In her new book, Extraordinary, Ordinary People, Rice tells the tale of how she rose
from a middle-class neighborhood in Bull Connor’s segregated Birmingham all the
way to Secretary of State in George W Bush’s White House. The key to her
success, and the book’s focus, were her parents John and Angelena Rice. Through
extraordinary love and sacrifice, Mr and Mrs Rice raised their only daughter in
a no-nonsense, no-excuses household, telling her that although she could not
eat at the Woolworth’s lunch counter, she could grow up to be President of the
United States.
The book is as much about Rice’s family as
it is her. Those hoping for details about her eight years in the Bush
administration and revelations concerning weapons of mass destruction or
enhanced interrogation techniques, will be disappointed. Extraordinary, Ordinary People ends abruptly with her father’s
death in December of 2000.
What readers will find is an intriguing account
of the end of the Cold War and the fall of the Soviet Union. From 1989 to 1991,
as Rice served on President George H.W. Bush’s National Security Council, she
had a front-row seat to the events in Eastern Europe and the rise of colorful
personalities such as Boris Yeltsin and the decline of Mikhail Gorbachev. For
hawkish politicos, this section of the book is all too short.
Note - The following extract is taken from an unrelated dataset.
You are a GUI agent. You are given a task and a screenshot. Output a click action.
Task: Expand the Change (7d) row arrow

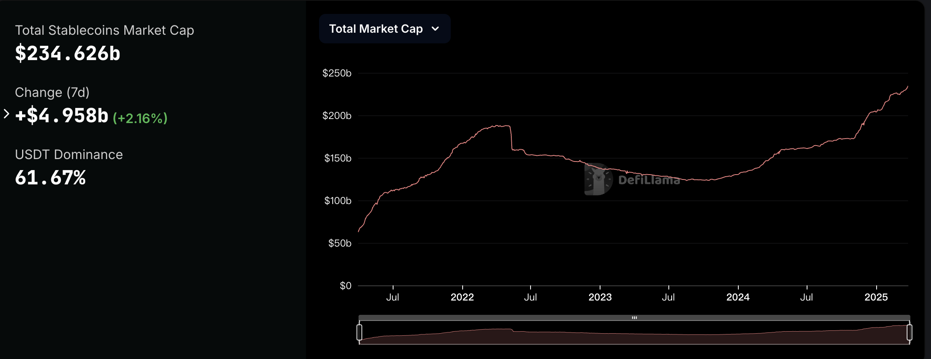pyautogui.click(x=6, y=114)
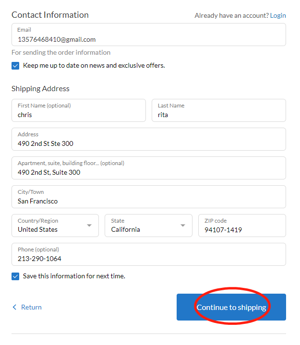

Returning to the book’s central theme, her
family, Rice details how her grandparents, the Rices and the Rays, were
industrious landowners adept at navigating the tumultuous seas of the
Reconstructionist South. To spare themselves and their families the degradation
of separate but unequal Jim Crow facilities, the Rices and the Rays refused to
use the “colored only” drinking fountains and bathrooms which were, Rice
recalls, often putrid. If you were on a long family trip and really had to go,
you went, as the French say, en plein air.
Her maternal grandfather, granddaddy Ray,
worked in the coal mines of Alabama, and as a result, was determined that his
children would receive an education whether they wanted one or not. Twice, once
with a son and then with his daughter, grandpa Ray put down his tools, boarded
a train and dragged his children back to college after they had quit.
On her father’s side, grandfather John
Wesley Rice graduated from Stillman College in Tuscaloosa, Alabama, as a
Presbyterian minister, a career that Rice’s father would also pursue. Grandfather
Rice traveled throughout the South founding churches and schools for poor black
children, often financed with money from wealthy whites. “White guilt,” said
Rice, was “his best ally in funding his schools.”
Rice’s parents were both teachers who, she
recalls, were convinced that education was “a kind of armor” that would shield
her “against everything – even the deep racism in Birmingham and across
America.” Rice believed them and they were right. She enrolled in first grade
when she was three-years old, the same year in which she took up piano. She
began learning French when she was eight, and at 16, was simultaneously
matriculating her senior year in high school and her freshman year at college. On
any given day, which started around 4.30 a.m. for the teenage Rice, she
practiced figure skating, went to high school and college, and then returned
home for a relaxing three-to-four hour stint at the piano.
Rice describes her academic prowess with such
matter of fact language that it does not, as one might expect, sound braggadocious.
“You are a Rice,” was the mantra recited by family members, teachers and church
leaders. This high level of expectation, Rice notes, helped her develop a
strong sense of self-confidence that saw her break through racial and gender
barriers.
Rice writes of how she had a particularly
close relationship with her father, who had hoped that Rice would be born a
boy. From this relationship she developed a life-long love of sports and
politics. “My father was a political junky,” she writes, recalling how together
they followed the drama of the Cuban missile crisis as well as the twists and
turn of the civil rights movement.
These two events made a lasting impression
on Rice, shaping her into the iconic conservative she is today. Concerning
Cuba, she admits to feeling that Fidel Castro “should be punished until he dies”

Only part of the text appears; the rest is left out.